In "How Not to Be a Boy," comedian Robert Webb hilariously dismantles toxic masculinity while breaking your heart. This Sunday Times bestseller sparked nationwide conversations about gender roles, with critics calling it both "disarming" and "impactful." What happens when boys finally cry?
Feel the book through the author's voice
Turn knowledge into engaging, example-rich insights
Capture key ideas in a flash for fast learning
Enjoy the book in a fun and engaging way
Break down key ideas from How Not To Be a Boy into bite-sized takeaways to understand how innovative teams create, collaborate, and grow.
Distill How Not To Be a Boy into rapid-fire memory cues that highlight Pixar’s principles of candor, teamwork, and creative resilience.

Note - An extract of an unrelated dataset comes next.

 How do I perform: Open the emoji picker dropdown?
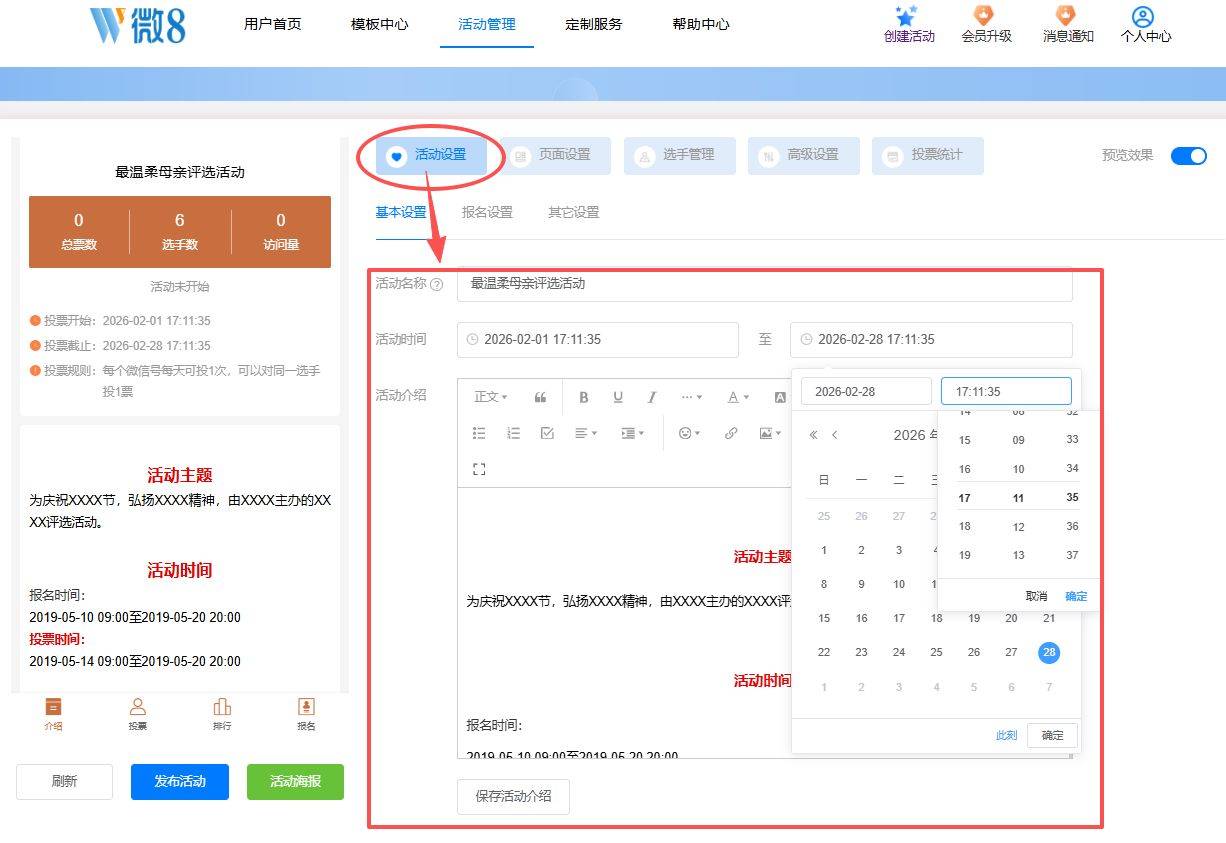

Experience How Not To Be a Boy through vivid storytelling that turns Pixar’s innovation lessons into moments you’ll remember and apply.

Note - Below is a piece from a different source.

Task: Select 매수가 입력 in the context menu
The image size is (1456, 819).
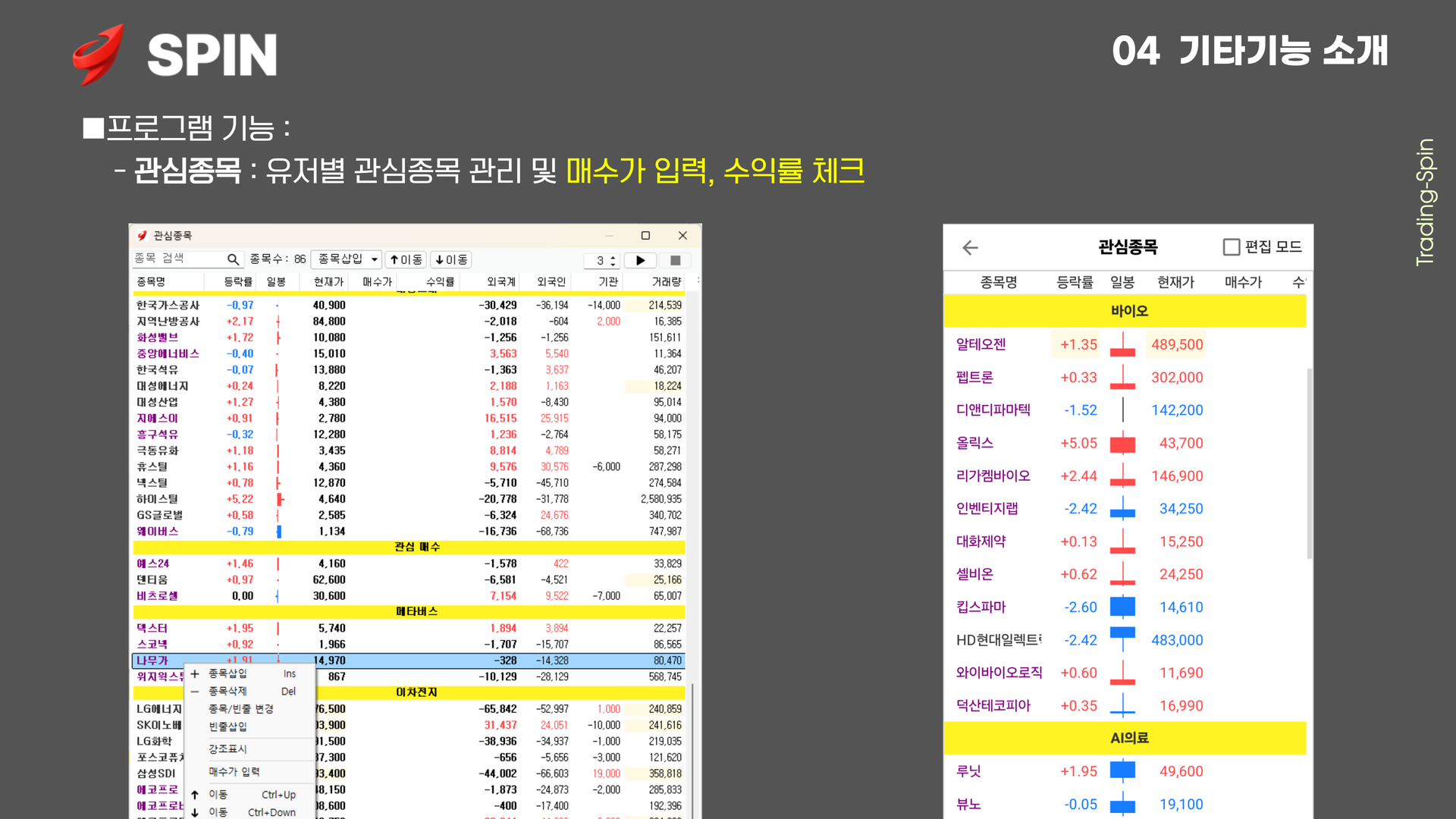Action: [234, 771]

Ask anything, pick the voice, and co-create insights that truly resonate with you.

From Columbia University alumni built in San Francisco

Get the How Not To Be a Boy summary as a free PDF or EPUB. Print it or read offline anytime.
A fifteen-year-old boy stares at his bedroom wall, where Van Gogh prints have replaced Star Wars posters. He's plotting how to impress a sixth-former through his end-of-term sketch show, trapped between who he's supposed to be and who he actually is. This isn't just teenage angst-it's the beginning of a lifelong reckoning with what it means to be male in a world that writes the script before you can speak. Growing up means learning the rules, but what happens when those rules are designed to break you? What if the very things we teach boys to become-tough, unemotional, dominant-are the things that destroy their capacity for connection, joy, and wholeness? In a respectable Lincolnshire village, a father looms like a storm cloud. He knocks boys off chairs at dinner. He thrashes his son with his own shorts for no clear reason. He laughs when children fall down stairs because pain is something to be conquered, not felt. This wasn't sadism-it was parenting. In the 1970s, this was what fathers did: worked dangerous jobs, drank heavily, kept order through fear. The man everyone loved at the pub was a different person behind closed doors, and his wife bore the weight of that difference until she couldn't anymore.